▶ [Data in this exercise]
::::
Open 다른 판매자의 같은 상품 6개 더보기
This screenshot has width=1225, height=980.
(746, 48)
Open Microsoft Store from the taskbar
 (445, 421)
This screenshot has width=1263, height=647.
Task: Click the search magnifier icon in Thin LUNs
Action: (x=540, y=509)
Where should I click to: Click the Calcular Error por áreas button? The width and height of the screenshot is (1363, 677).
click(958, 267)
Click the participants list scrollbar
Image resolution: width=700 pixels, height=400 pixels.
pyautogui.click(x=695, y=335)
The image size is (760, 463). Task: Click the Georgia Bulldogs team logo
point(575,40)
::::
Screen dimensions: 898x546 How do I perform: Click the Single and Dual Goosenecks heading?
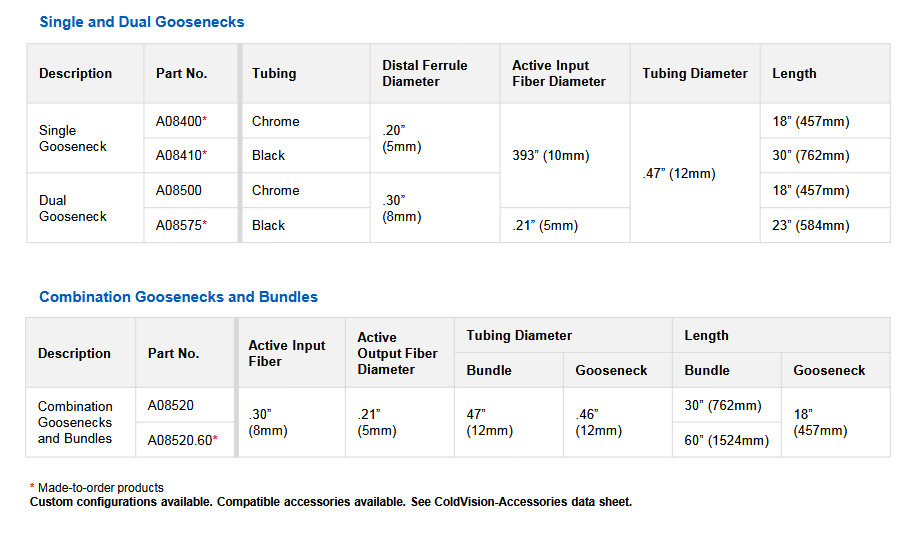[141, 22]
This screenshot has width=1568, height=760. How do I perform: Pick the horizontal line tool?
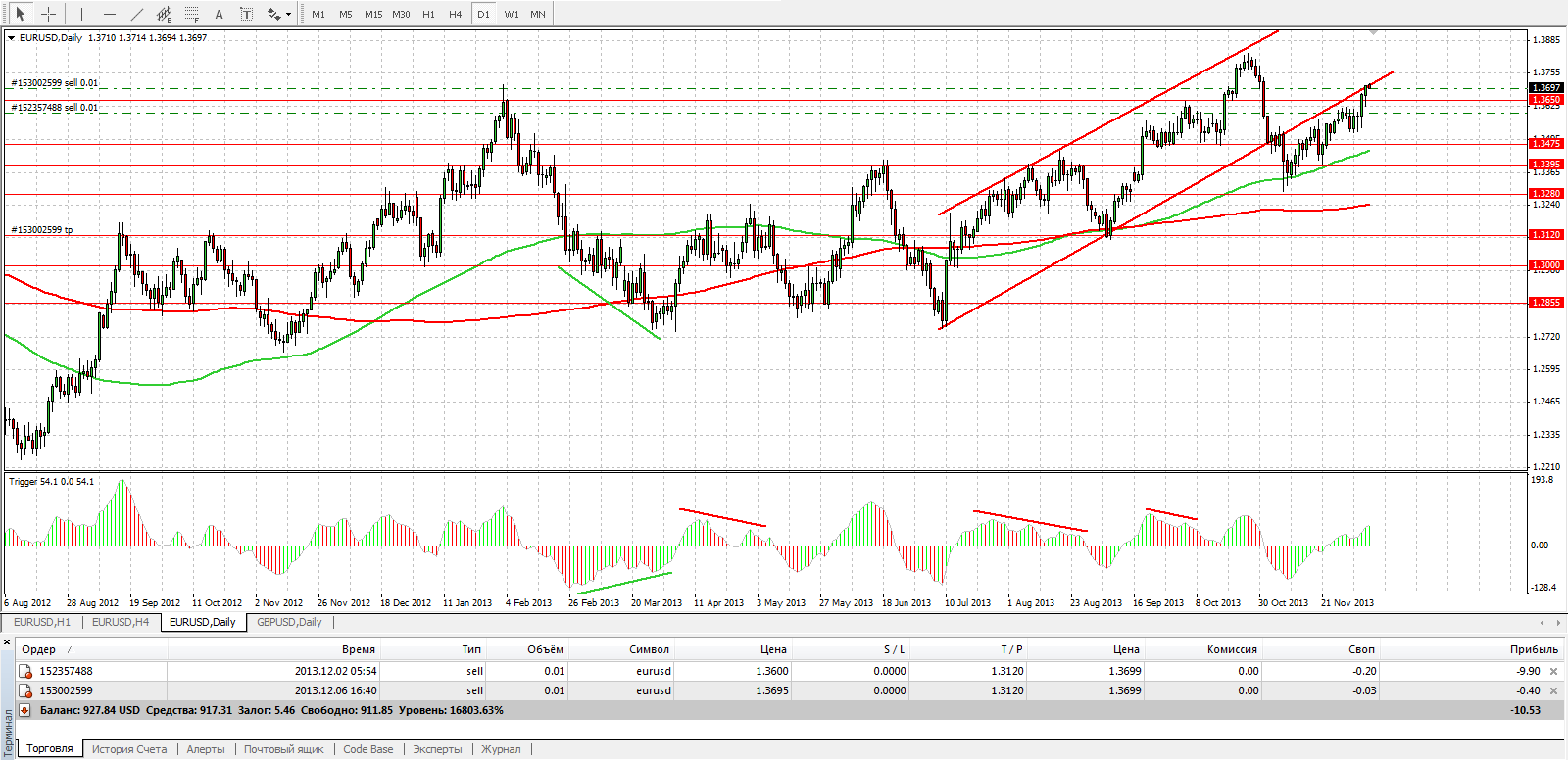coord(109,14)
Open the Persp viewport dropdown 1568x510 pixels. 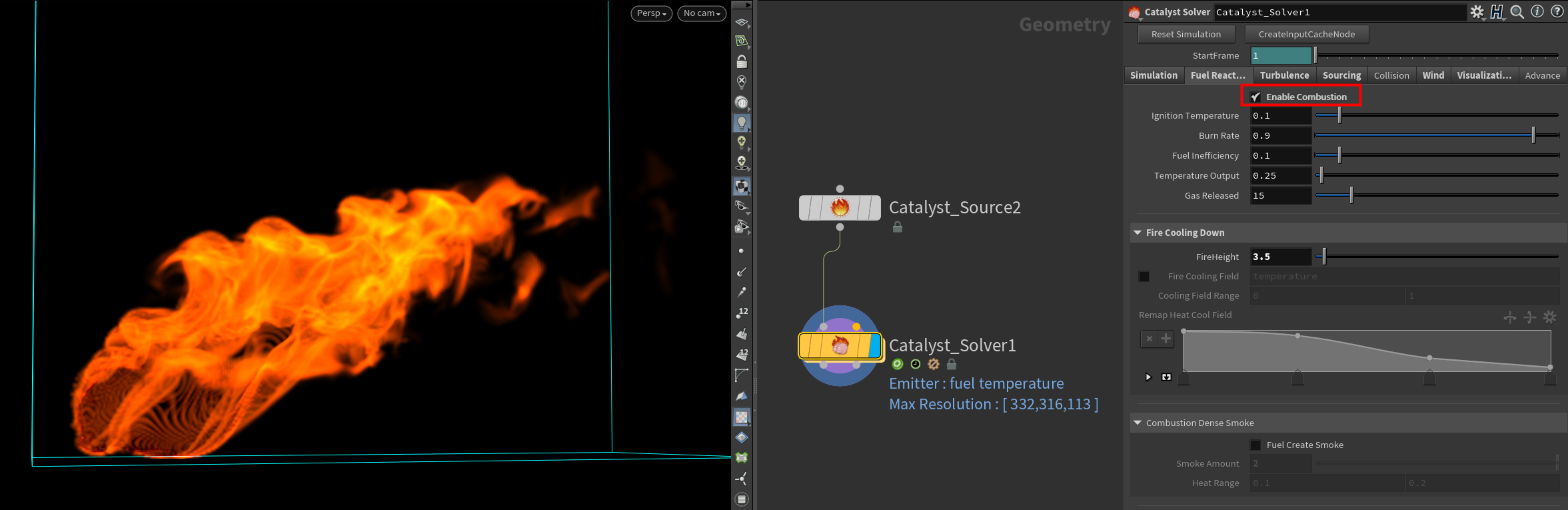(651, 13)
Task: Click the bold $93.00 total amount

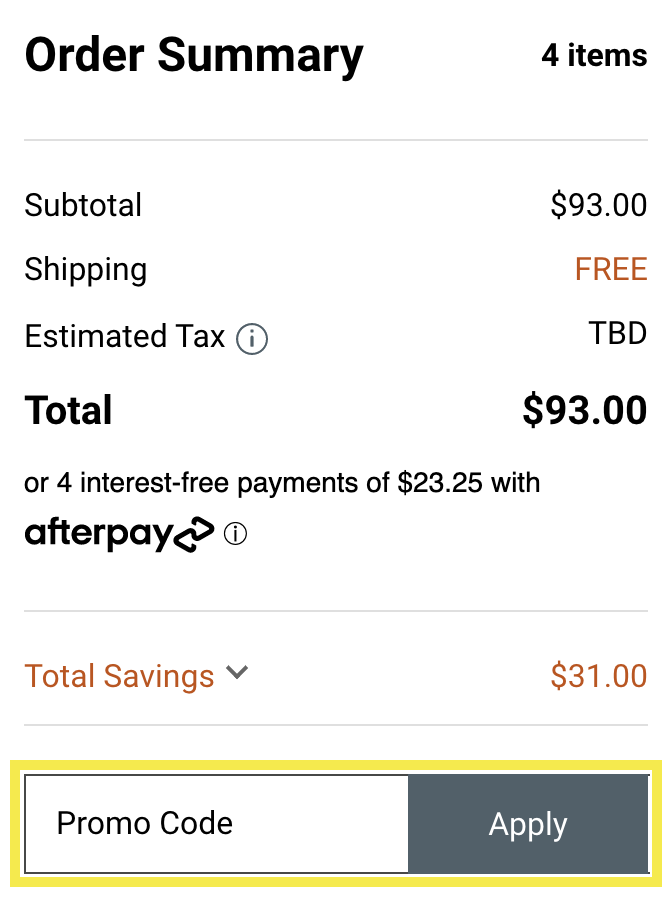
::::
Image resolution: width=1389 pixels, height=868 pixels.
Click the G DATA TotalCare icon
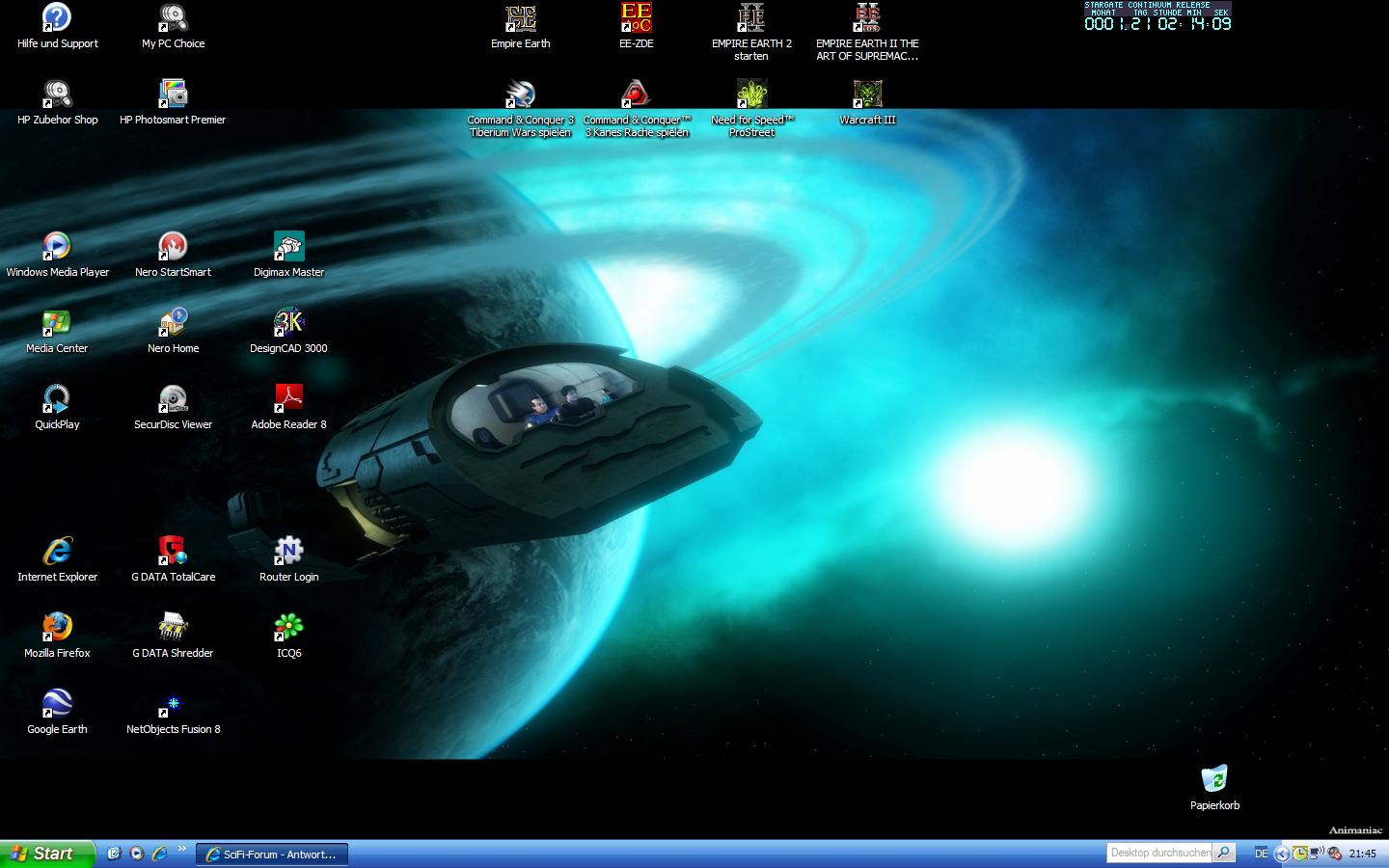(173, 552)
::::
▶ [Your objective]
Everything from the line containing "Open Microsoft Store from the taskbar" through the line containing "Click the participants list scrollbar" in the material above should be retyped exactly, both ends included, and nothing more.

▶ [Response to the task]
Open Microsoft Store from the taskbar
 (445, 421)
This screenshot has width=1263, height=647.
Task: Click the search magnifier icon in Thin LUNs
Action: (x=540, y=509)
Where should I click to: Click the Calcular Error por áreas button? The width and height of the screenshot is (1363, 677).
click(958, 267)
Click the participants list scrollbar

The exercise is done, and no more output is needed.